**Activity**. Pictures do not belong in the copy. Output exactly the lines from the one containing "Audi (393, 1258)" to the end of the listing below.

**Data supplied**.
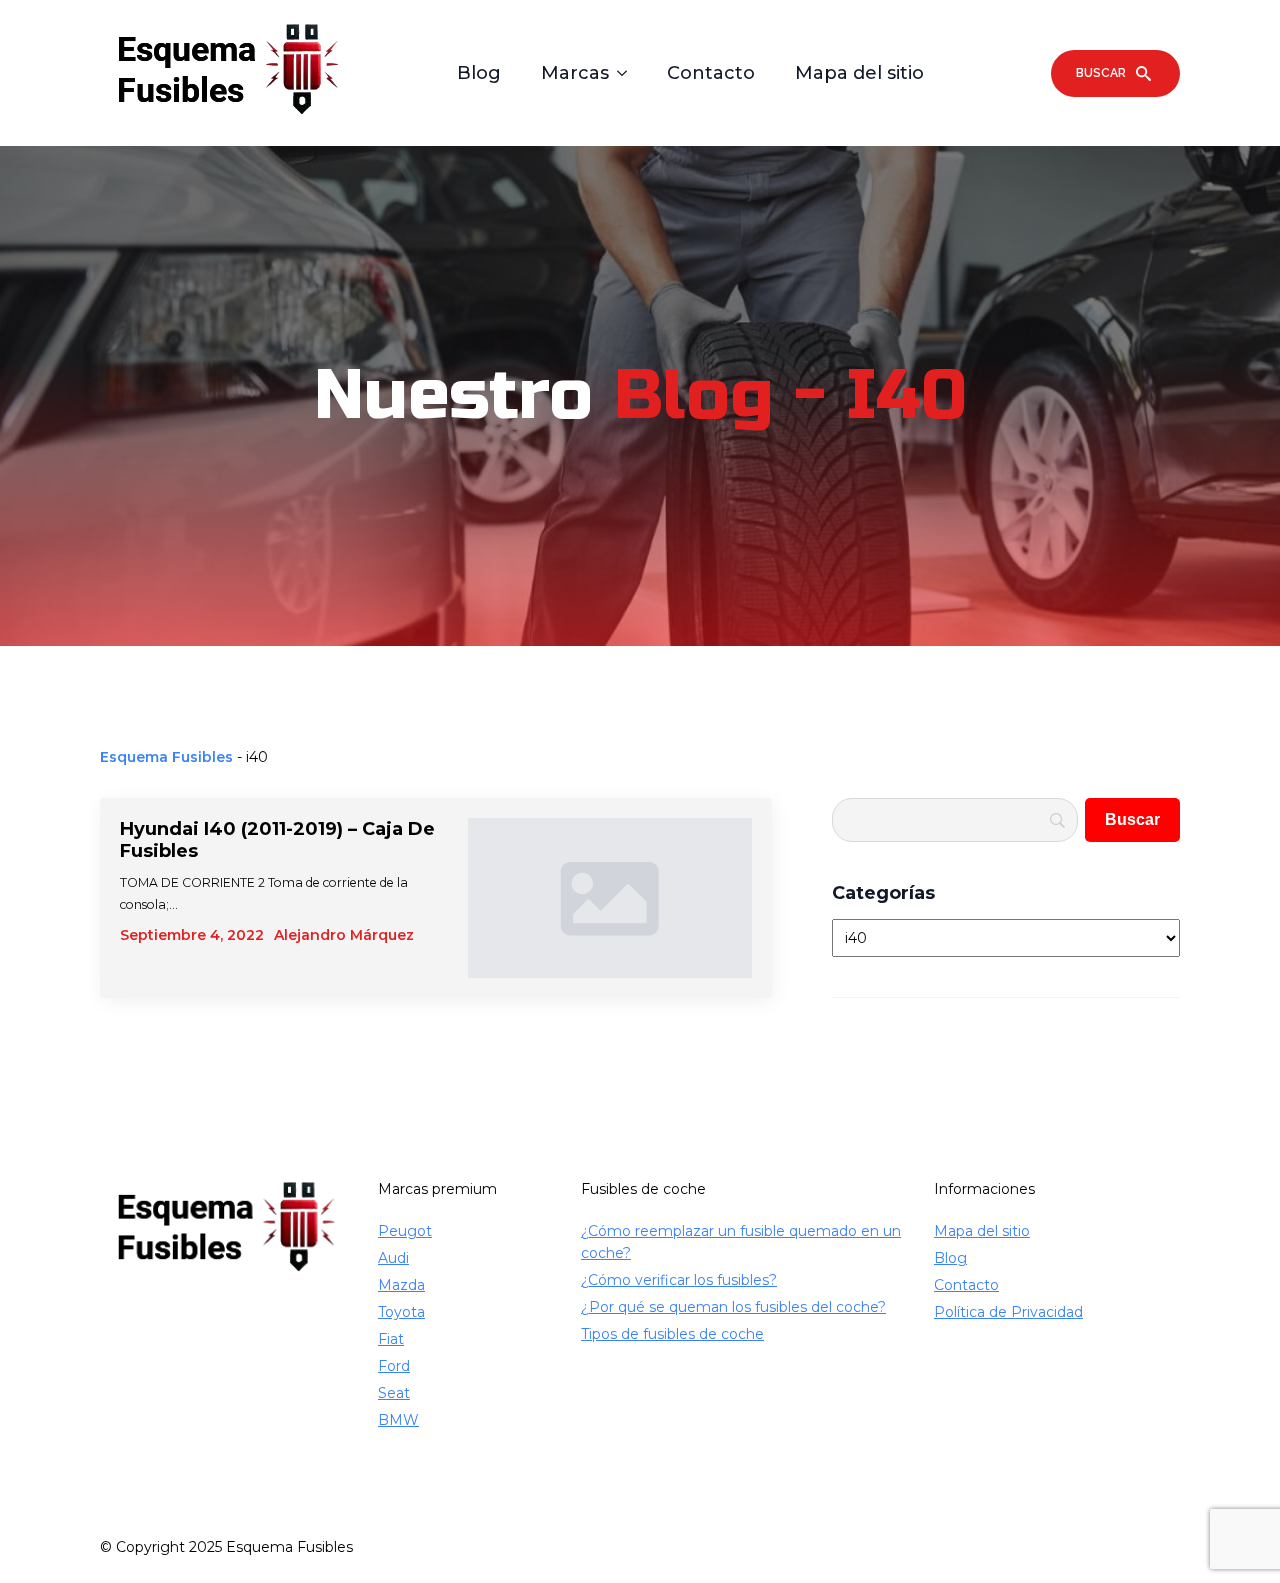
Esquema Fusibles (166, 757)
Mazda (401, 1285)
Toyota (401, 1312)
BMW (398, 1420)
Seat (394, 1393)
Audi (393, 1258)
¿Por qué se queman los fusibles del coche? (733, 1307)
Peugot (405, 1231)
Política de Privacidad (1008, 1312)
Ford (394, 1366)
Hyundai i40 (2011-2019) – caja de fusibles (277, 840)
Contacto (711, 73)
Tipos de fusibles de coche (672, 1334)
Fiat (391, 1339)
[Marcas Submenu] (628, 73)
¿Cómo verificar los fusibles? (679, 1280)
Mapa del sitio (859, 73)
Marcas (575, 73)
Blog (479, 73)
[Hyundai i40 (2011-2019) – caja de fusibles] (610, 898)
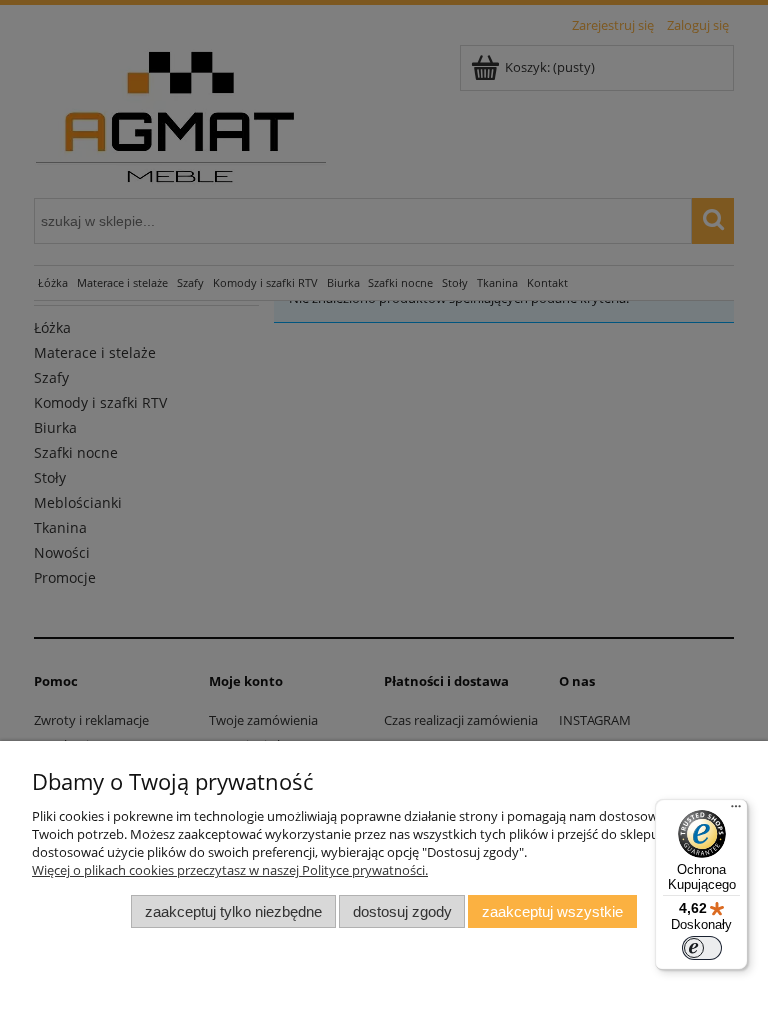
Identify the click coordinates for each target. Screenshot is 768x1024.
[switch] (702, 948)
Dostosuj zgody (402, 911)
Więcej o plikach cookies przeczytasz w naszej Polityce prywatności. (230, 870)
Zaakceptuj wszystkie (552, 911)
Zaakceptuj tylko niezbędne (233, 911)
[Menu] (736, 811)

**Answer area**.
Audi (393, 1258)
¿Por qué se queman los fusibles del coche? (733, 1307)
Peugot (405, 1231)
Política de Privacidad (1008, 1312)
Ford (394, 1366)
Hyundai i40 (2011-2019) – caja de fusibles (277, 840)
Contacto (711, 73)
Tipos de fusibles de coche (672, 1334)
Fiat (391, 1339)
[Marcas Submenu] (628, 73)
¿Cómo verificar los fusibles? (679, 1280)
Mapa del sitio (859, 73)
Marcas (575, 73)
Blog (479, 73)
[Hyundai i40 (2011-2019) – caja de fusibles] (610, 898)
Identify the click coordinates for each target. Screenshot is 768x1024.
[switch] (702, 948)
Dostosuj zgody (402, 911)
Więcej o plikach cookies przeczytasz w naszej Polityce prywatności. (230, 870)
Zaakceptuj wszystkie (552, 911)
Zaakceptuj tylko niezbędne (233, 911)
[Menu] (736, 811)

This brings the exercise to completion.